Wydawnictwa / Czasopisma IMPAN / Dissertationes Mathematicae / Wszystkie zeszyty

Streszczenie

The spaces $L^1(m)$ of all $m$-integrable (resp. $L^1_w(m)$ of all scalarly $m$-integrable) functions for a vector measure $m$, taking values in a complex locally convex Hausdorff space $X$ (briefly, lcHs), are themselves lcHs for the mean convergence topology. Additionally, $L^1_w(m)$ is always a complex vector lattice; this is not necessarily so for $L^1(m)$. To identify precisely when $L^1(m)$ is also a complex vector lattice is one of our central aims. Whenever $X$ is sequentially complete, then this is the case. If, additionally, the inclusion $L^1(m) \subseteq L^1_w(m)$ (which always holds) is proper, then $L^1(m)$ and $L^1_w(m)$ contain lattice-isomorphic copies of the complex Banach lattices $c_0$ and $\ell^\infty$, respectively.
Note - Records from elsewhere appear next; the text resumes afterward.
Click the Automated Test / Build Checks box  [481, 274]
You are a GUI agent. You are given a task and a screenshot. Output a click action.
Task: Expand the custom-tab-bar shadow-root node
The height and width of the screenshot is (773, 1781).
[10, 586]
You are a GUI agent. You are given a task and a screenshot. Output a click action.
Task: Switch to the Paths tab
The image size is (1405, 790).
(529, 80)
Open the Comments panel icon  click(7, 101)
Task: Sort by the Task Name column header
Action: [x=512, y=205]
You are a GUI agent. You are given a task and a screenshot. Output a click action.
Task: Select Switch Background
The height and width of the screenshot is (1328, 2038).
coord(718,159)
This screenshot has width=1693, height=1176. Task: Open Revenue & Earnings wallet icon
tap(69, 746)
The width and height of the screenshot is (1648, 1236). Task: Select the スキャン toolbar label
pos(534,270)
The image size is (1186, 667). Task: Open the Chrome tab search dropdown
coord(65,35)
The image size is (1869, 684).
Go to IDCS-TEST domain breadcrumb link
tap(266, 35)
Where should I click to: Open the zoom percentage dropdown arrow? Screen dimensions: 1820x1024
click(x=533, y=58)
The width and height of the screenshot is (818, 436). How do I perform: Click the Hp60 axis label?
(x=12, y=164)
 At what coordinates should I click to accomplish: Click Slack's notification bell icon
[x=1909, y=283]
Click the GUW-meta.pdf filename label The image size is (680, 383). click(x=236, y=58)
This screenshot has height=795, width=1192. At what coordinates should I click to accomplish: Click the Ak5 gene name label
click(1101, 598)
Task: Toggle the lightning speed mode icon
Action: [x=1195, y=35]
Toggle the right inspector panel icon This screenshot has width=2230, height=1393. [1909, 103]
On the other hand, whenever $L^1(m)$ contains an isomorphic copy of $c_0$, merely in the lcHs sense, then necessarily $L^1(m) \subsetneq L^1_w(m)$. Moreover, the $X$-valued integration operator $ I_m : f \mapsto \int f \, d m $, for $f \in L^1 (m)$, then fixes a copy of $c_0$. For $X $ a Banach space, the validity of $L^1(m) = L^1_w (m)$ turns out to be equivalent to $I_m$ being weakly completely continuous. A sufficient condition for this is the $(q,1)$-concavity of $I_m$ for some $1 \le q < \infty $. This criterion is fulfilled when $I_m$ belongs to various classical operator ideals. Unlike for $L^1_w(m)$, the space $L^1(m)$ can never contain an isomorphic copy of $\ell^\infty $. A rich supply of examples and counterexamples is presented. The methods involved are a hybrid of vector measure/integration theory, functional analysis, operator theory and complex vector lattices.